[Excerpted records]
=-=-=-=-=

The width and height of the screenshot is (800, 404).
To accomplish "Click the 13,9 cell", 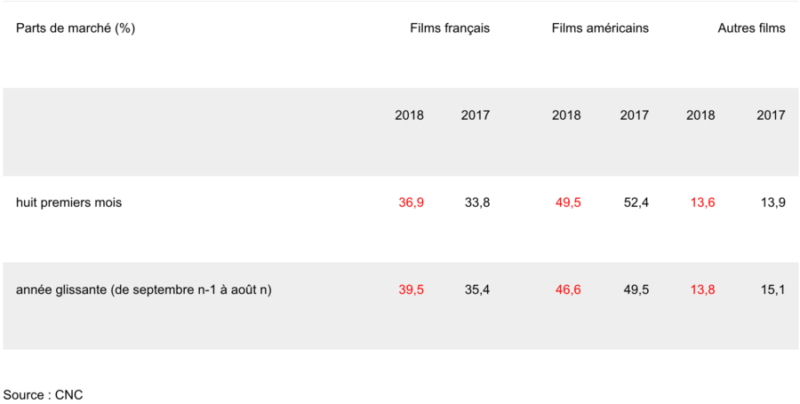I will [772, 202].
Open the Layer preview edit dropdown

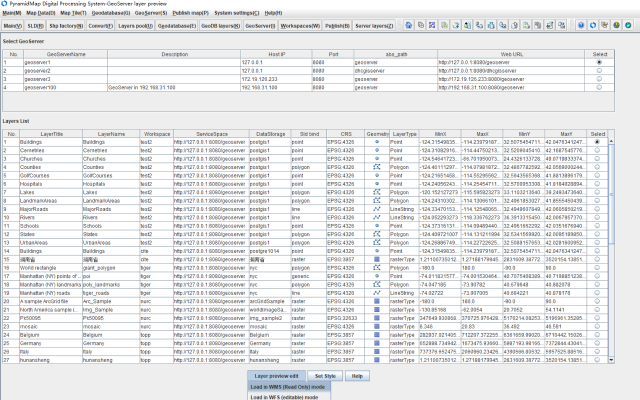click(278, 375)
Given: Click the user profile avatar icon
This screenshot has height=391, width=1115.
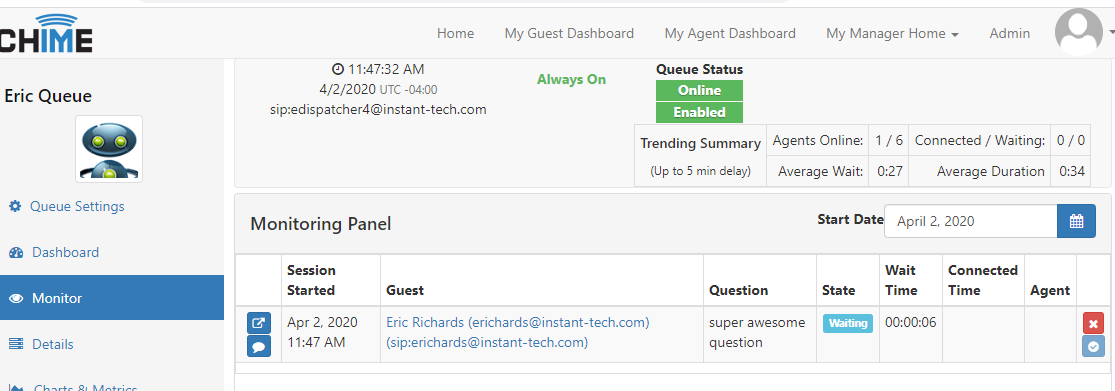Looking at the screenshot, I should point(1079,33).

=-=-=-=-=

[Required action] Omit the pictures and write out exactly the lines from the one containing "Given: Click the user profile avatar icon" through the last line of the material.

[Exercise solution]
Given: Click the user profile avatar icon
This screenshot has height=391, width=1115.
Looking at the screenshot, I should point(1079,33).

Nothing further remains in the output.